Coach: Terps recruit Ryan Malleck a versatile TE
For the past three seasons, Ryan Malleck has done it all for Point Pleasant Borough (N.J.) coach Calvin Thompson on the football field.
When Thompson needed a pass-catching tight end in 2007, he brought up Malleck – then a 6-foot-2 freshman – to the varsity squad. Later, the Panthers sought a physical presence at free safety, and again, Malleck got the call.
“He’s also our placekicker,” Thompson said. “He’s just a great athlete and a great kid. He does extra points, he’s the field-goal kicker and he can throw the ball 60 yards. He’s got a cannon for an arm. If we were a traditional pocket-passing team, he could’ve played quarterback for us.”
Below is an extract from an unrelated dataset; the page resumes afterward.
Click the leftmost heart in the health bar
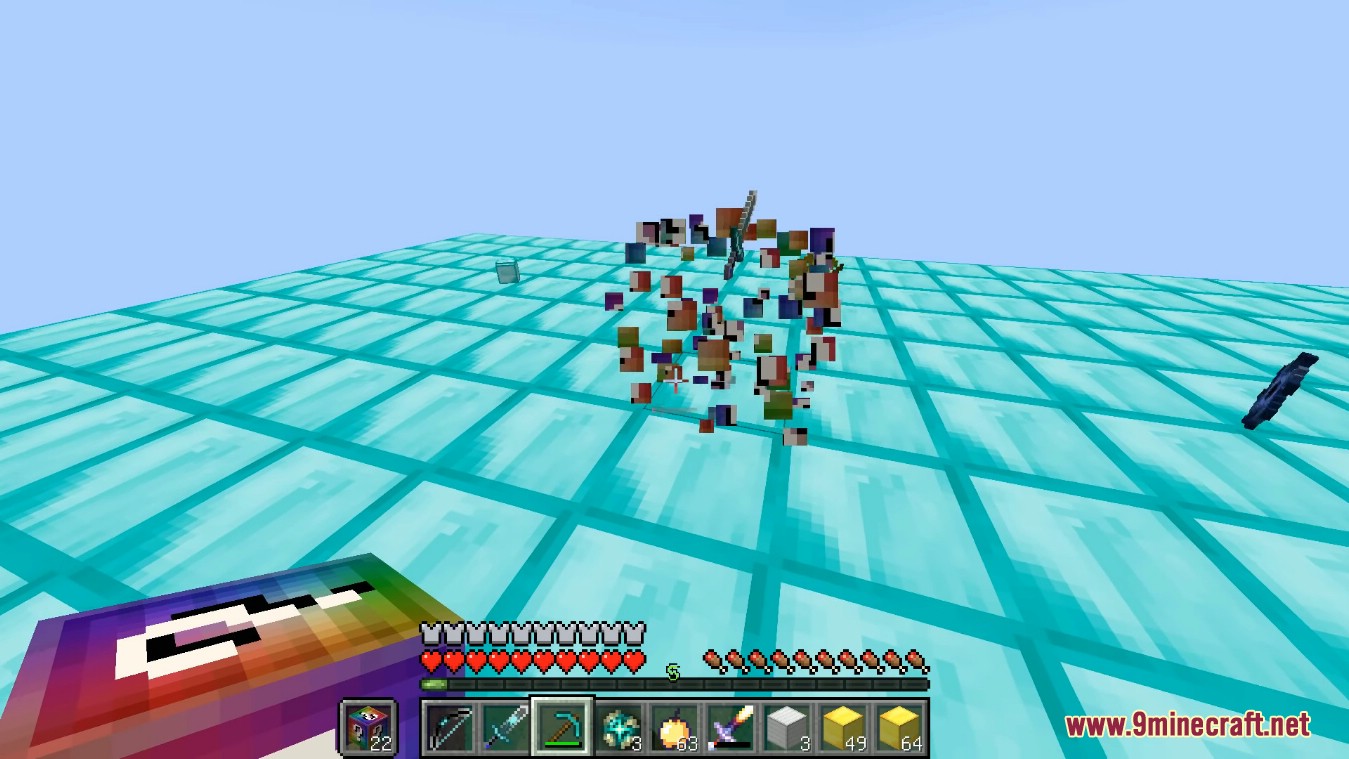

Malleck’s versatility – along with his size and speed – caught the attention of coaches from a host of Big East and ACC schools, including Maryland. On Sunday night, the 6-foot-5, 230-pound tight end committed to the Terps.
“I knew they were one of his favorites,” Thompson said. “Rutgers came in later. I think his top three schools, before Rutgers came in, were North Carolina, Virginia and Maryland. And UConn and Central Florida, those were the other schools he was considering. But he was talking about staying close to home and playing in the ACC or the Big East.”
Malleck, who led Point Pleasant Borough in interceptions as a junior, wasn’t the first freshman to suit up for Thompson on the varsity squad. But the future Terp made an immediate impact as a ninth-grader and continued to progress over the course of the next two seasons.
“He caught his first touchdown pass in a state playoff game. So we got him the ball right away and put him in the rotation,” Thompson said. “I had two receivers in front of him, and both are now college athletes – one down at Alabama who’s a decathlete in track, and another who’s the starting tight end at a [Division III] school up here, Kean University. So we had some good athletes in front of him, but sophomore year he made all-county and last year he made what we call the Super 100 All-State team, the Top 100 kids in the state.”
Thompson runs a system that’s similar to Navy’s offense, although the Panthers’ quarterback threw for more than 1,500 yards last season. Malleck, who benches more than 300 pounds and squats over 400, presents matchup nightmares for opponents thanks to his size and speed.
“His ability to run and his height [stands out],” Thompson said. “He’s a big help for us in stretching the field as a pass-catcher and blocking on the edge. … We split him out at split end and we’ll also have him at tight end, so he’s more than a pass-catching tight end. We don’t really play a traditional tight-end set. So I think that gives us an advantage as far as game planning. People always have to account for us throwing the football as well as running.”
Maryland was the first program to offer Malleck, according to Thompson. The Panthers coach thinks the Terps have a plan for Malleck once he arrives in College Park next fall.
“I believe they’ll use him as a pass-catching tight end,” Thompson said. “I really haven’t talked to them a lot as far as what they plan to do with him. We were just talking about the school and the ACC. They’re really high on him. They made him a priority.”